Figure 5. A rule with partially learned conditions. 


Each bound is a conjunction of expressions, 
each expression describing a variable. For 
instance, 

(switch sw (connected-to a) (position closed)) 

describes 'sw' as being a switch connected to 
'a', and being in the 'closed' position. The 
variable 'a' is described by a different 
expression from the same bound. 

The bounds and the version space are called 
plausible because they have been initially 
formed based on an incomplete explanation 
and its over-generalization (see section 4.3.2). 

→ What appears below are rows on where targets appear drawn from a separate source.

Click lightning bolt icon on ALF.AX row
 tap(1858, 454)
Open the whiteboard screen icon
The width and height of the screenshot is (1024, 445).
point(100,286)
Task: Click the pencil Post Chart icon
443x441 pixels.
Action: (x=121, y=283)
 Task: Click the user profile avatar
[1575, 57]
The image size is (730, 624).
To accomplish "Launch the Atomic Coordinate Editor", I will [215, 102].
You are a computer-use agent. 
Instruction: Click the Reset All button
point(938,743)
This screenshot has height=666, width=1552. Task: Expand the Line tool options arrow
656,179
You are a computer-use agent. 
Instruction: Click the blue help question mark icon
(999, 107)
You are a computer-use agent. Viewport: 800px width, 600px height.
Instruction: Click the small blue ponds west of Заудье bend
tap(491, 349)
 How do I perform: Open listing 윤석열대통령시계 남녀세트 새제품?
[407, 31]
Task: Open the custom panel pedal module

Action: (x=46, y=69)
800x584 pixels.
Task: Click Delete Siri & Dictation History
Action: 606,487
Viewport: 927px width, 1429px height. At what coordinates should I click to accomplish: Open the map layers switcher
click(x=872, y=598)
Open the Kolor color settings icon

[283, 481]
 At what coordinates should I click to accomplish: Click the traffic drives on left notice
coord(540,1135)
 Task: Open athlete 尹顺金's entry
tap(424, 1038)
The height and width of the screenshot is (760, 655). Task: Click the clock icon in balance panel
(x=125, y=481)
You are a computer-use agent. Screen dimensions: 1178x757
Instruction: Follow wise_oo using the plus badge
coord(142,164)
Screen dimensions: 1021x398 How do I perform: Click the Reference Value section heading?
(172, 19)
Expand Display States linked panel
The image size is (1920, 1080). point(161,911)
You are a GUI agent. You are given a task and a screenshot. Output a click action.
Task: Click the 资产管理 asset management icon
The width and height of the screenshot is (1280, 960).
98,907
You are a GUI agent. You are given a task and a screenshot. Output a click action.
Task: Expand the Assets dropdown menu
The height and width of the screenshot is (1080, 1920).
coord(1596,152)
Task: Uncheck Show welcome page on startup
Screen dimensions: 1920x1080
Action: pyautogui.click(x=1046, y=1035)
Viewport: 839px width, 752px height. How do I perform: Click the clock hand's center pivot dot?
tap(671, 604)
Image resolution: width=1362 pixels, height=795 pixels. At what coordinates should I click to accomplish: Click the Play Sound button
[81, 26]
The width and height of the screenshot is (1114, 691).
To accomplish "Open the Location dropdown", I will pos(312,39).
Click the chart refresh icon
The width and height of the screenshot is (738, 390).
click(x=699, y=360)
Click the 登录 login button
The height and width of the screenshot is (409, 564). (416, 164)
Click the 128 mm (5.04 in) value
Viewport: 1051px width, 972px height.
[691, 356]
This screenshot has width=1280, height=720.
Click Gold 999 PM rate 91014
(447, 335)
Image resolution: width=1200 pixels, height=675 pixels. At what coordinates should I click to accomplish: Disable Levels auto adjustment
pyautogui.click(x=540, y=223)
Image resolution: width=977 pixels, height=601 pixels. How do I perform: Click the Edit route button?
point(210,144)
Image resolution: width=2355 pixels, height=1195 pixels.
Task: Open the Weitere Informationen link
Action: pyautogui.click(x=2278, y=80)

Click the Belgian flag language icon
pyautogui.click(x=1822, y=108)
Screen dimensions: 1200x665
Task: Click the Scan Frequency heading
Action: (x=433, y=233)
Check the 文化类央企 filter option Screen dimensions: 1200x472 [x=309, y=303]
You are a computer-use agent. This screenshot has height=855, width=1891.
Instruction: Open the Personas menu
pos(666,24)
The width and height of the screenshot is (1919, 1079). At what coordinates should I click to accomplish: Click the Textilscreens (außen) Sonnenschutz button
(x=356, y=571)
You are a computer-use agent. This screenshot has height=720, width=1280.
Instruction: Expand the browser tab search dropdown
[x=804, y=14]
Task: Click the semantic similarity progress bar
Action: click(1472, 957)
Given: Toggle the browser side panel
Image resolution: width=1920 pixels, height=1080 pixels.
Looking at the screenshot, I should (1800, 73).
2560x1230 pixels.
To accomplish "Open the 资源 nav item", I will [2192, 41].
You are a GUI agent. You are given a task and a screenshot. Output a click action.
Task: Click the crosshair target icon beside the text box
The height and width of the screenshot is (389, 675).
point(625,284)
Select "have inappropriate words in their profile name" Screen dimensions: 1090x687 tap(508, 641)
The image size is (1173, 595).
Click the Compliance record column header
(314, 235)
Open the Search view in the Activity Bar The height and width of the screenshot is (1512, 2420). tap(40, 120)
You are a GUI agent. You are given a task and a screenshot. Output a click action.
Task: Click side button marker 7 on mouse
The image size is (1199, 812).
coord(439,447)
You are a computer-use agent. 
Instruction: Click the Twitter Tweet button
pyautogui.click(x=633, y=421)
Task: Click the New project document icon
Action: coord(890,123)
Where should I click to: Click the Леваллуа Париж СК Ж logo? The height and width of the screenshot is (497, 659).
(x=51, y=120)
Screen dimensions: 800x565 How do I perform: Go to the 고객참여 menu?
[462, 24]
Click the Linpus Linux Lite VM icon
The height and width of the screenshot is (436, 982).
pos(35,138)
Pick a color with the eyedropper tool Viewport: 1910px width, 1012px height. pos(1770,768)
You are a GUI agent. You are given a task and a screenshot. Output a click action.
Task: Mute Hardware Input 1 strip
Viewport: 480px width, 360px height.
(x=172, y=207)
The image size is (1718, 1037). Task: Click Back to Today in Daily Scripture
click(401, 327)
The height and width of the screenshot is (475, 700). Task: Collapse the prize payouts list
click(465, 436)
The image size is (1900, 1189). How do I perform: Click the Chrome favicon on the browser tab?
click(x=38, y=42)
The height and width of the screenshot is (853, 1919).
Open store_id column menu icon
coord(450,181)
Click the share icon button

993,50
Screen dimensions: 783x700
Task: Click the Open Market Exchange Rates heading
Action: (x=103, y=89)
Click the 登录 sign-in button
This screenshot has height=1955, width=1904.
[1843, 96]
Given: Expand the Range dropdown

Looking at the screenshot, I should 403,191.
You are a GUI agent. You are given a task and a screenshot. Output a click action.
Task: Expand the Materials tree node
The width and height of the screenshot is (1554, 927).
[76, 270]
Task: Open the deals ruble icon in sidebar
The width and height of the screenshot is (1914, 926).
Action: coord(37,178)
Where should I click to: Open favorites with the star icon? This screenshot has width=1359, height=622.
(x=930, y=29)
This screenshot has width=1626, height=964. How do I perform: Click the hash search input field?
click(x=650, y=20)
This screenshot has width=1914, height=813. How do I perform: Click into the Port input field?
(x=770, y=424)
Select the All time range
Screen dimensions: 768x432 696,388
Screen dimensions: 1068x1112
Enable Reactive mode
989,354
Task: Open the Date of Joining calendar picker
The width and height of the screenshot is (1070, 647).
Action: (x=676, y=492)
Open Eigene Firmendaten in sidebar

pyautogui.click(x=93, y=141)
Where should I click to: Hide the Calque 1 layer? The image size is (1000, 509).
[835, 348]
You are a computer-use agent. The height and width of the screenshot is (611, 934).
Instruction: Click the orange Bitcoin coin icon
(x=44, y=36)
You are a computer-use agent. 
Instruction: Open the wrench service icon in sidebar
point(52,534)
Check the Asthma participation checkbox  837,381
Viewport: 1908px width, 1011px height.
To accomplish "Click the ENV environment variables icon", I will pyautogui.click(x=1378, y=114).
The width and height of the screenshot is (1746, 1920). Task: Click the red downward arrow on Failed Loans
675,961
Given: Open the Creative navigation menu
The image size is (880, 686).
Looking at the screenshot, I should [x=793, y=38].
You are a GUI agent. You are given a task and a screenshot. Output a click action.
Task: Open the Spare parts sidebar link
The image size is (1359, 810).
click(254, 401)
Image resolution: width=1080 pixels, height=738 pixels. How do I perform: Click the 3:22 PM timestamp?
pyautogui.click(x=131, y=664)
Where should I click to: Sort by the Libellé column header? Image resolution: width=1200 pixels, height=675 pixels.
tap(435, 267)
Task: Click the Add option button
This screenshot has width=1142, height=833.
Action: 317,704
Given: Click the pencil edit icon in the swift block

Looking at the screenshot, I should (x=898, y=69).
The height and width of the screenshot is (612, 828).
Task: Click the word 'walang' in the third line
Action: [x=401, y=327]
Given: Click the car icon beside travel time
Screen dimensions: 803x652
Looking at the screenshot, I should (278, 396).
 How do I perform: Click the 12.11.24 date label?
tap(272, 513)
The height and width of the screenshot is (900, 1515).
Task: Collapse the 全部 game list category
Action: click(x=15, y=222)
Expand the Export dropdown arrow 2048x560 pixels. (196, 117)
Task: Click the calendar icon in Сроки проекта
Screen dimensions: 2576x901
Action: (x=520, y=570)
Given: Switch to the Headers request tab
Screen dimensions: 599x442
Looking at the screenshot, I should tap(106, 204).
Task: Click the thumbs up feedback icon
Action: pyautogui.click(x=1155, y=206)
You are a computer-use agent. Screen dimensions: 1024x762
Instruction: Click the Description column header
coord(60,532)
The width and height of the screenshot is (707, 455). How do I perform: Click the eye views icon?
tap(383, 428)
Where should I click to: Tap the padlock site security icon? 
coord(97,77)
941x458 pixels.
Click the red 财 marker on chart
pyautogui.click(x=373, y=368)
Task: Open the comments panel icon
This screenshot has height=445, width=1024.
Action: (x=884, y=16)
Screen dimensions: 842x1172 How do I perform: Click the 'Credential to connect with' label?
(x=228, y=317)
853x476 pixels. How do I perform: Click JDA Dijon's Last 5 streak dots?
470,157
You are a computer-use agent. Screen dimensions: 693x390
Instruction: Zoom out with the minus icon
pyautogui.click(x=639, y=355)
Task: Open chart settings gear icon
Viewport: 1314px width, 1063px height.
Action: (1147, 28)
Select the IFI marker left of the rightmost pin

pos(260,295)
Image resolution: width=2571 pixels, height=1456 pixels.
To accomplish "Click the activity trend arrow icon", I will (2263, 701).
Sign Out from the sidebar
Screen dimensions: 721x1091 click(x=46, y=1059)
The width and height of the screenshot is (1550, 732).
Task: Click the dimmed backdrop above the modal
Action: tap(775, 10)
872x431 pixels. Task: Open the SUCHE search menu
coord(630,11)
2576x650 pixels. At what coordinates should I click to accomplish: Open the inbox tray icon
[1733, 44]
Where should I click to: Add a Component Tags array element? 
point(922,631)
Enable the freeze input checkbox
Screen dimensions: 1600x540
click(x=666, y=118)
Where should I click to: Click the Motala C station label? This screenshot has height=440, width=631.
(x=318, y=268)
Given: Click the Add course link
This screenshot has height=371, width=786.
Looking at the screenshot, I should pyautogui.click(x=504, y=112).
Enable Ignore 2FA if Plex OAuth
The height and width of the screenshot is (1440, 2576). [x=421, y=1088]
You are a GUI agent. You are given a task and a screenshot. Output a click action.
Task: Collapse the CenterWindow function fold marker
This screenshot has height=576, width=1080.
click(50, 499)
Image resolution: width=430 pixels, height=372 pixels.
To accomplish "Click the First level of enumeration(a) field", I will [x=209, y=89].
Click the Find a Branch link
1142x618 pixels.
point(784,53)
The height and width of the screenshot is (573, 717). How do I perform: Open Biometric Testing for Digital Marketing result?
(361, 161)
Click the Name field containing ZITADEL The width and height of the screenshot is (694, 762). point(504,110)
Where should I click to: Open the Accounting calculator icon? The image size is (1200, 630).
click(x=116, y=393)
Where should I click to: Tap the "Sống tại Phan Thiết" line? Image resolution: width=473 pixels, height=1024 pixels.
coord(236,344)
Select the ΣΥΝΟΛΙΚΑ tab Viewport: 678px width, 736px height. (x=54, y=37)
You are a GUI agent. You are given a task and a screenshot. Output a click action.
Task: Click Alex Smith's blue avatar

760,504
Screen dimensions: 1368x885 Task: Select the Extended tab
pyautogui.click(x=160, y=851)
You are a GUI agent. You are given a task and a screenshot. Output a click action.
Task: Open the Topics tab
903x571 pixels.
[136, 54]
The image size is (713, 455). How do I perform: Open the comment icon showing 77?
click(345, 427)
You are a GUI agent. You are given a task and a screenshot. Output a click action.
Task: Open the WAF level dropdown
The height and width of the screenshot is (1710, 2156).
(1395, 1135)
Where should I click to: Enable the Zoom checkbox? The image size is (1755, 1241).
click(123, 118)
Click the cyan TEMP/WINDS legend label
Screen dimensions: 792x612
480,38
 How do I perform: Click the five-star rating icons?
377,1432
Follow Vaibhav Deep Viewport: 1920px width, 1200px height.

Also, the learning process takes place in an 
incomplete representation language that may 
cause the lower bound to cover some negative 
examples and the upper bound to fail to cover 
some positive examples. During learning, the 
two bounds progressively converge toward 
the exact applicability condition of the rule. 
However, due to the incompleteness of the 
system's knowledge, there is no guarantee 
that the two bounds will become identical, and 
therefore equal to the exact applicability 
condition of the rule. This is not a weakness 
of the system because it can use the partially 
learned rules to monitor the EPS system (see 


section 4.2), and the rules will be 
continuously improved. 

Finally, the current state of the EPS is 
represented by the readings of the ammeters 
and the voltmeter, and the states of the 
switches (open/closed). 

4.2 The Monitoring System 

The monitoring system is a situation-action 
production system, in which each rule 
recognizes a fault type in the EPS and issues 
the appropriate corrective action. 

If the exact condition of a rule matches the 
current fault state of the EPS then the action 
from the right-hand side of the rule is called a 
routine repair of the EPS. 

Because many of the system's rules are 
represented as plausible version spaces, the 
matching process has to take into account the 
lower and upper bounds of these spaces. 

Let us consider, for instance, the following 
state of the EPS in which the reading of 
ammeter 1 is low during the day, and switch 1 
is open (see Figure 2).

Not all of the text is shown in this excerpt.